Populism has risen in recent years; however, the focus is no longer on the general population protesting against the masses, which was historically the case with populism, but rather on more political polarization, whereby a simple majority is the goal of politicians and thus leads to the "tyranny of the majority" in which they do not focus on appeasing opposing politics but reinforcing their own base. Moffitt argues that modern-day populists, such as Donald Trump, garner support by radically simplifying the terms of the crises and discussing them in terms of emergency politics, whilst offering a short-term response—appealing to the general public and setting such populists apart from the establishment.

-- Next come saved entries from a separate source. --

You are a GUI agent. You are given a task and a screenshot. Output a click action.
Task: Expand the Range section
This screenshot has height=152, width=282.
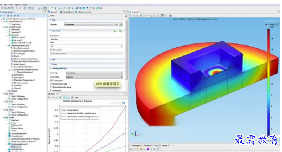[53, 64]
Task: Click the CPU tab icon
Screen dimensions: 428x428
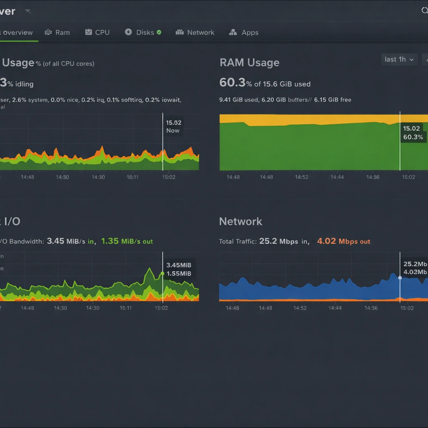Action: 89,32
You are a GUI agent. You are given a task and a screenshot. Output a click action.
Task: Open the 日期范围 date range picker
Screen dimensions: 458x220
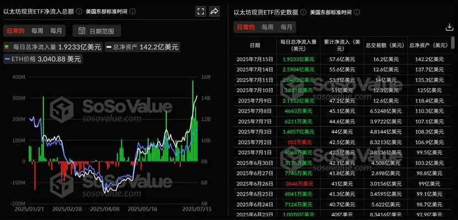tap(96, 30)
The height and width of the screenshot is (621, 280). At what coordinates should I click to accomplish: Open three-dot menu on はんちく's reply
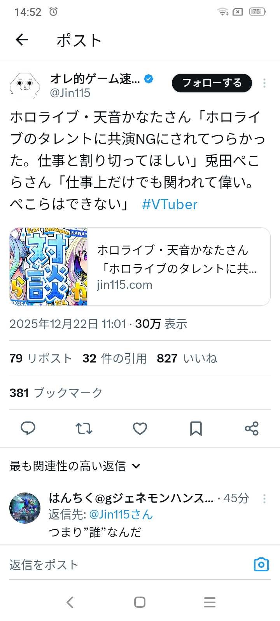264,499
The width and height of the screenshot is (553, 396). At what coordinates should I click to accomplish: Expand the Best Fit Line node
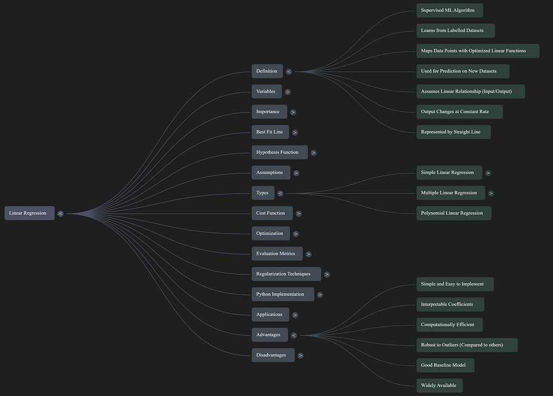[x=295, y=133]
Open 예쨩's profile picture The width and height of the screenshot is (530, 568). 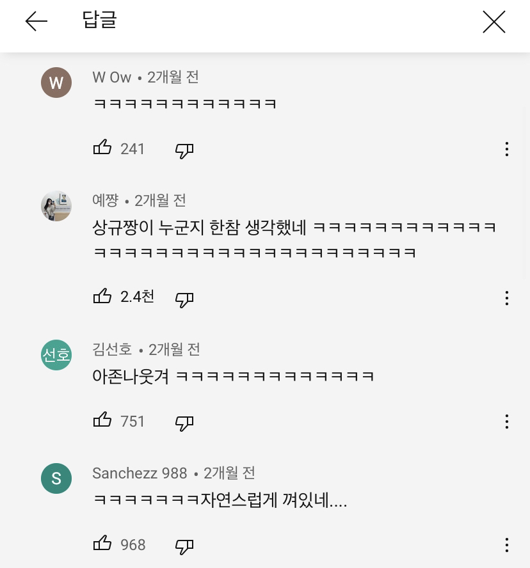[56, 206]
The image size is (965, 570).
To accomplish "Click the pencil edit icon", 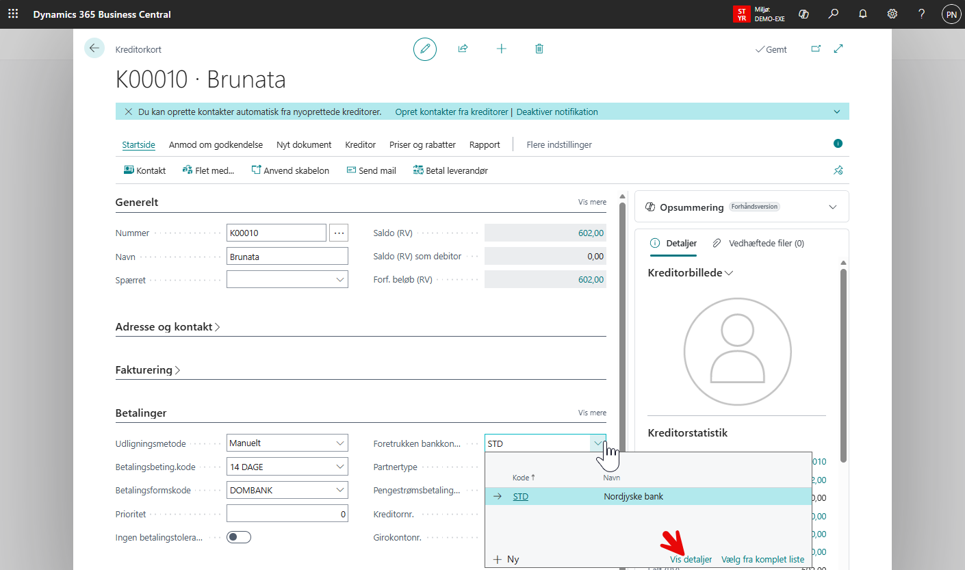I will pyautogui.click(x=424, y=49).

Populists in American politics

Andrew Jackson 
Andrew Jackson was the president from 1829 to 1837 and at the time was called the "People's President".  His time in office was characterized by an opposition to institutions, disestablishing the Second Bank of the United States (a central bank), and disobeying the Supreme Court of the United States. Jackson argued that "It is to be regretted that the rich and powerful too often bend the acts of government to their selfish purposes."

Populist Party in 1890s

The People's Party, also known as the Populist Party or simply the Populists, was a left-wing agrarian populist political party in the United States in the late 19th century.  The Populist Party emerged in the early 1890s as an important force in the Southern and Western United States, but collapsed after it nominated Democrat William Jennings Bryan in the 1896 United States presidential election. A small faction of the party continued to operate into the first decade of the 20th century, but never matched the popularity of the party in the early 1890s.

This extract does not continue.